*What is being asked:* With the pictures removed, reproduce exactly the lines from the one that contains "You are a computer-use" through the last line of the entries below.

** Supplied data follows **

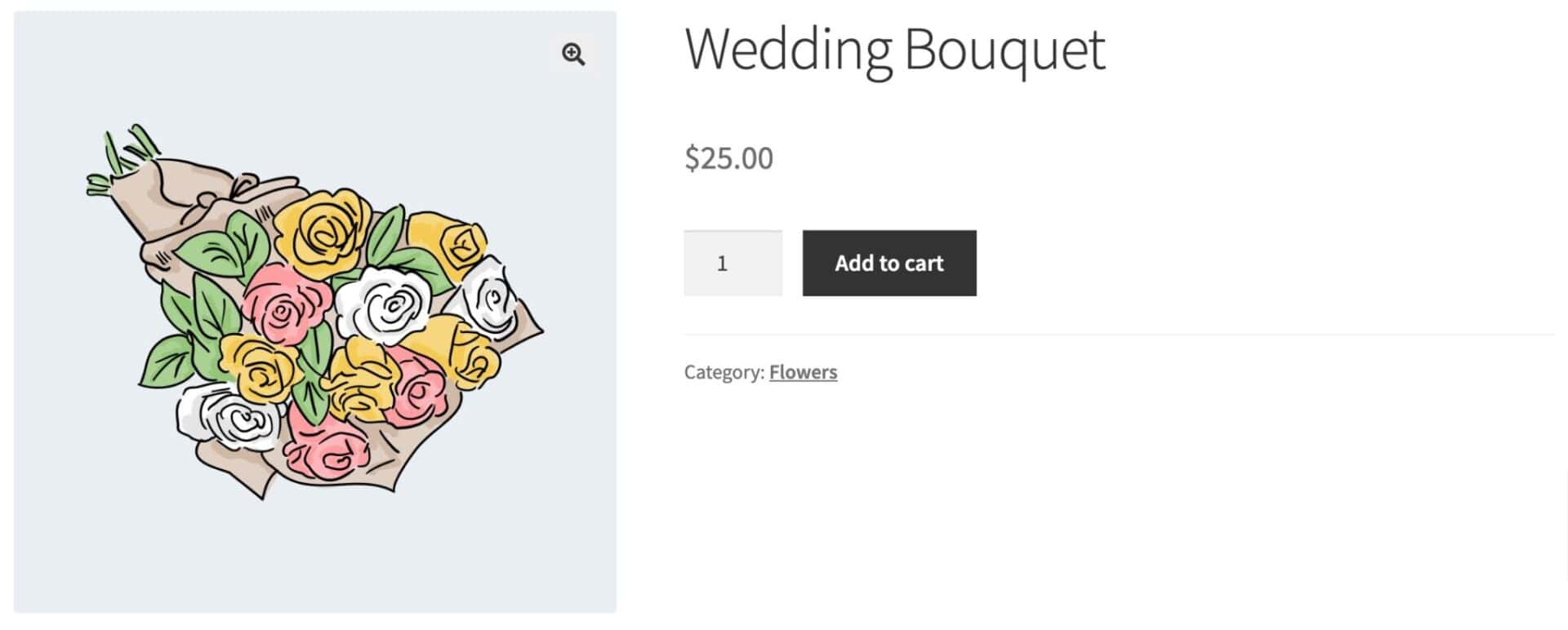
Task: Click the Wedding Bouquet product title
Action: pyautogui.click(x=895, y=50)
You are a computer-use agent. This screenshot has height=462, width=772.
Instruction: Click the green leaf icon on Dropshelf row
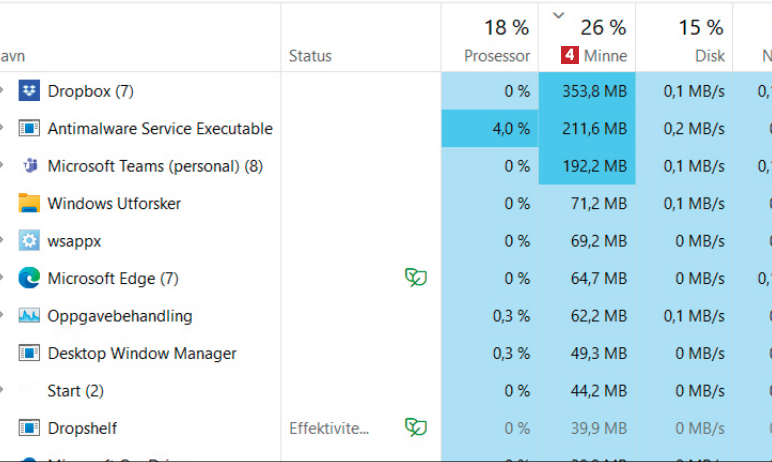point(415,428)
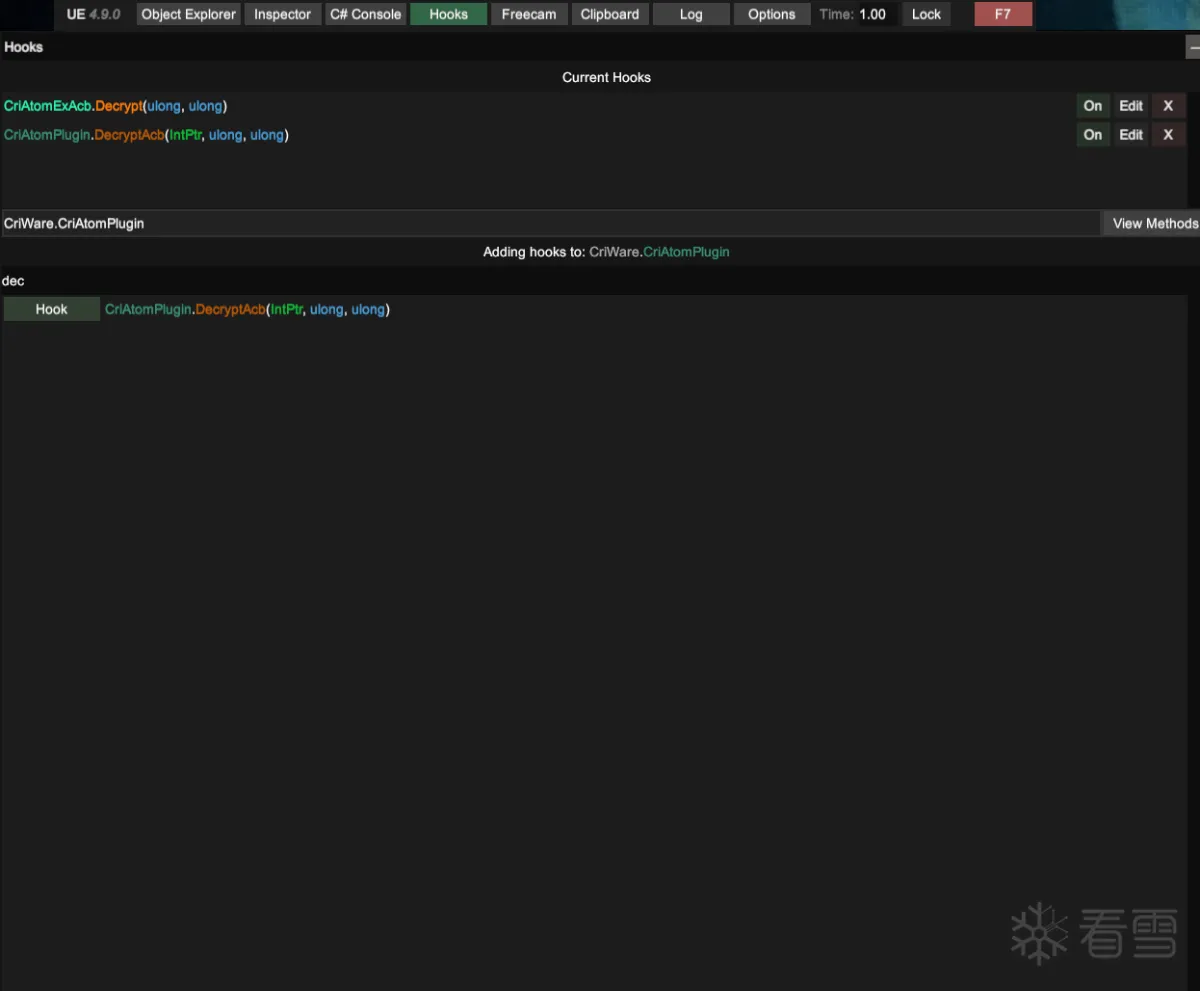Select the Hooks toolbar button
Viewport: 1200px width, 991px height.
tap(448, 14)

** End of Supplied data **

*Reply:*
You are a computer-use agent. This screenshot has height=462, width=772.
Instruction: Click the green leaf icon on Dropshelf row
point(415,428)
Select the Hooks toolbar button
Viewport: 1200px width, 991px height.
tap(448, 14)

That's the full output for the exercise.